Sunday, April 3, 2016

to live in the disquiet

all quotes from between the world and me by ta-nehisi coates

"my mother and father were always pushing me away from secondhand answers - even the answers they themselves believed. i don't know that i have ever found any satisfactory answers of my own. but every time i ask it, the question is refined. that is the best of what the old heads meant when they spoke of being 'politically conscious' - as much a series of actions as a state of being, a constant questioning, questioning as ritual, questioning as exploration rather than the search for certainty."

"you preserved your life because your life, your body, was as good as anyone's, because your blood was as precious as jewels, and it should never be sold for magic, for spirituals inspired by the unknowable hereafter. you do not give your precious body to the billy clubs of birmingham sheriffs nor to the insidious gravity of the streets."

"'white america' is a syndicate arrayed to protect its exclusive power to dominate and control our bodies. sometimes this power is direct (lynching), and sometimes it is insidious (redlining). but however it appears, the power of domination and exclusion is central to the belief in being white, and without it, 'white people' would cease to exist for want of reasons."

"your grandparents... were rebelling against the history books that spoke of black people only as sentimental 'firsts' - first black five-star general, first black congressman, first black mayor - always presented in the bemused manner of a category of trivial pursuit."

"i did not find a coherent tradition marching lockstep but instead factions, and factions within factions. . . things i believed merely a week earlier, ideas i had taken from one book, could be smashed to splinters by another. . . by my second year, it was natural for me to spend a typical day mediating between frederick douglass's interrogration into america and martin delany's escape into nationalism. perhaps they were somehow both right. i had come looking for a parade, for a military review of champions marching in ranks. instead i was left with a brawl of ancestors, a herd of dissenters, sometimes marching together but just as often marching away from each other. . . the pursuit of knowing was freedom to me, the right to declare your own curiosities and follow them through all manner of books."

"i was only beginning to learn to be wary of my own humanity, of my own hurt and anger - i didn't yet realize that the boot on your neck is just as likely to make you delusional as it is to ennoble."

"i was learning the craft of poetry, which really was an intensive version of what my mother had taught me all those years ago - the craft of writing as the art of thinking. poetry aims for an economy of truth - loose and useless words were not separate from loose and useless thoughts. poetry was not simply the transcription of notions - beautiful writing rarely is. i wanted to learn to write, which was ultimately, still, as my mother had taught me, a confrontation with my own innocence, my own rationalizations. poetry was the processing of my thoughts until the slag of justifications fell away and i was left with the cold steel truths of life."
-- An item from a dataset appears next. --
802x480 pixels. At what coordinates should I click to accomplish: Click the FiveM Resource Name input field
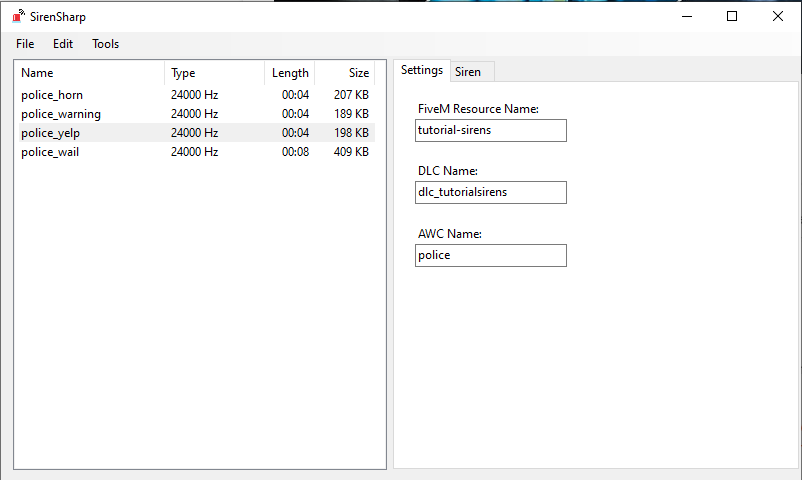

"i began to see discord, argument, chaos, perhaps even fear, as i kind of power. i was learning to live in the disquiet i felt in moorland-springarn, in the mess of my mind. the gnawing discomfort, the chaos, the intellectual vertigo was not an alarm, it was a beacon. it began to strike me that the point of my education was a kind of discomfort. . ."

"this heap of realizations was a weight. i found them physically painful and exhausting. true, i was coming to enjoy the dizziness, the vertigo that must come with any odyssey. but in those early moments, the unceasing contradictions sent me into a gloom. there was nothing holy or particular in my skin; i was black because of history and heritage. there was no nobility in falling, in being bound, in living oppressed, and there was no inherent meaning in black blood. black blood wasn't black; black skin wasn't even black."

"i grew up in a house drawn between love and fear. there was no room for softness. but this girl with the long dreads revealed something else - that love could be soft and understanding; that, soft or hard, love was an act of heroism."

"the same softness that once made me a target now compelled people to trust me with their stories."